Fatima Yamaha continues to build his supremely devoted fan base here in Ireland with his signature brand. That’s one thing that is consistent about the weekend – fan reaction, for whatever act, is always unrivalled. When they’re for a set, they’re giving their undivided attention. In one such instance, Sooty Clearwater, King Of Migration gathers everyone in beautiful fluidity at the District 8 stage, after several moments of tender, but bristling anticipation.
Playing his first Irish gig in eight years, Armand Van Helden puts his call out to the ladies of the night at Life’s main stage. The producer delivers a nostalgia-laden set to a crowd happy to lap it up – I Need A Painkiller is frequently thrown in by other DJs during their sets over the course of their weekend, but it’s a lot more satisfying watching Armand spin it. My My My also continues to stand the test of time.
Jax Jones lost favour with a lot of the techno devotees after scoring mainstream success with songs like Housework and You Don’t Know Me. Nevertheless, he draws a big crowd of revellers who are far from turning their nose up at MK’s 17 or otherwise. Again, it’s the female vocalists that have made most of his tracks – Raye on the aforementioned You Don’t Know Me and Ina Wroldsen on Breathe. However, these big ‘n’ juicy radio smashes do little bar highlight Jones’ own shortcomings – his less-than-slick stellar mixing, for example. It’s a grand set, but given the standard of the weekend that’s in it, follow-up act Fat Boy Slim looked set to wipe the floor with him.
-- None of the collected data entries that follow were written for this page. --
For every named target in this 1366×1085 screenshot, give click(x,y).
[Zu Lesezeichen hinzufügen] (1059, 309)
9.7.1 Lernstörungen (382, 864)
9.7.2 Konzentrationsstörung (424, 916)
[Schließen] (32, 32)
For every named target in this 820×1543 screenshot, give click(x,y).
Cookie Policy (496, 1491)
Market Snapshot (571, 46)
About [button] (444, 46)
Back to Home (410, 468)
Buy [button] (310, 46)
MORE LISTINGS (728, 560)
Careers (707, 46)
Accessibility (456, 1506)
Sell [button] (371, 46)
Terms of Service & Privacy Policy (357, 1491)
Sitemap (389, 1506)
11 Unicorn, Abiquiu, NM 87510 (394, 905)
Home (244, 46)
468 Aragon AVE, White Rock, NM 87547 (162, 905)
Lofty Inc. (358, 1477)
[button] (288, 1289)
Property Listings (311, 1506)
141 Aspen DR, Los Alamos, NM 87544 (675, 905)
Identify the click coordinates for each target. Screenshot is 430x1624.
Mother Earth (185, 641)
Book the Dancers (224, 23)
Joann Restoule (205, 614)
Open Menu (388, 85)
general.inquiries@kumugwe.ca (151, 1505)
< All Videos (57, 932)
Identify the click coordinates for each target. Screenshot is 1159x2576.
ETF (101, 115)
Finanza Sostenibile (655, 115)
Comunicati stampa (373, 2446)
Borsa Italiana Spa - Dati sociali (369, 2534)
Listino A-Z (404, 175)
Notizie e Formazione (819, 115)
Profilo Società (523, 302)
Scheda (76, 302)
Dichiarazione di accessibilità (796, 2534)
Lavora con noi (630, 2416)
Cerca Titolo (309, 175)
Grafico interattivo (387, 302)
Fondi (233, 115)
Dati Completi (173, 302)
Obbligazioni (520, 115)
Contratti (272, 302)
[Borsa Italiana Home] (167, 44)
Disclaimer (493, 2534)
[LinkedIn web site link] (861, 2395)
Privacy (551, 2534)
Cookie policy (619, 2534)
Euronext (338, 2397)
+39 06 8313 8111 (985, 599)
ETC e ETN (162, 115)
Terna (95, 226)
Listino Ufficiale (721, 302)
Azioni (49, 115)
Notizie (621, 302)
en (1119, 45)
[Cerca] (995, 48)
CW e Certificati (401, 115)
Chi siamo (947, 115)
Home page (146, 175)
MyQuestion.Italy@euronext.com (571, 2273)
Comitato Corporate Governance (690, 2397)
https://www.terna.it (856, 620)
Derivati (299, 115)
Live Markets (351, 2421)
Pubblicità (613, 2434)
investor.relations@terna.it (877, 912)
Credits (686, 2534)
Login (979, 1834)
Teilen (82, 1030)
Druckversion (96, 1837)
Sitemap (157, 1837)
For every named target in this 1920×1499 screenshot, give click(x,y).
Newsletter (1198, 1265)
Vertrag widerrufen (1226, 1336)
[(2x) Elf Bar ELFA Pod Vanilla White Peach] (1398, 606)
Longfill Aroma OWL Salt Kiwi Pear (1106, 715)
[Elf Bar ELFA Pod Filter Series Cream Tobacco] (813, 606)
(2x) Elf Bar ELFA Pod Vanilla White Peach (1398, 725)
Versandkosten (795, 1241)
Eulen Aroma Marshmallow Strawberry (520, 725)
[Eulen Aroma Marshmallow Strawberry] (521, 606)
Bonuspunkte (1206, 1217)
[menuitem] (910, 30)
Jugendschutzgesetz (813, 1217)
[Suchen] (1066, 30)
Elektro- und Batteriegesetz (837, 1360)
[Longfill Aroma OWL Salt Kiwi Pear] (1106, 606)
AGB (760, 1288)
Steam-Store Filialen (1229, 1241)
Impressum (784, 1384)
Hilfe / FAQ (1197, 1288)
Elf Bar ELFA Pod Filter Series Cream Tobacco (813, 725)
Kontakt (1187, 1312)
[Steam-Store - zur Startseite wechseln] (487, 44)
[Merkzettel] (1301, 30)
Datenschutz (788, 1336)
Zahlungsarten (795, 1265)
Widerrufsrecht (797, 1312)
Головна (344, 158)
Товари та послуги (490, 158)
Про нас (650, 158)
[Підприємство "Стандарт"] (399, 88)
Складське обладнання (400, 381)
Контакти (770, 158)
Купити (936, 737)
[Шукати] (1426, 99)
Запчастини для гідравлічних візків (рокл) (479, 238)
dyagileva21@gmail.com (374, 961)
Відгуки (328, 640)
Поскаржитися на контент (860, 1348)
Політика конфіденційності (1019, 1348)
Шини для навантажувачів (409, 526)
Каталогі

And that he did. Fatboy Slim, aka Norman Cook, should be on everyone’s bucket list after his storming set at Life. As gangs lined the hill to see him play the hits, his energy is unrelenting, swinging off the decks more than the jaws of his fanbase watching. It could be argued that Fatboy Slim’s belongs in the nineties and early noughties, seemingly out of place now in the age of hyper clean production. In reality, every other producer at Life got a masterclass in how years of hard work and a reluctance to go with the tide will ultimately pay off. Visually, it’s arresting – mad celebrity supercuts of clapping; looming variations of the Fabric Freak snarling out from the screen. Sonically, we get everything from snippets of the hits, to a Beyoncé mix, to a tantalising rework of the song of the summer, Childish Gambino’s This Is America. Intense, and yet so collected Fatboy Slim brings the masses to a jittering high, leaving them giddy to tell their friends about the spectacle just witnessed.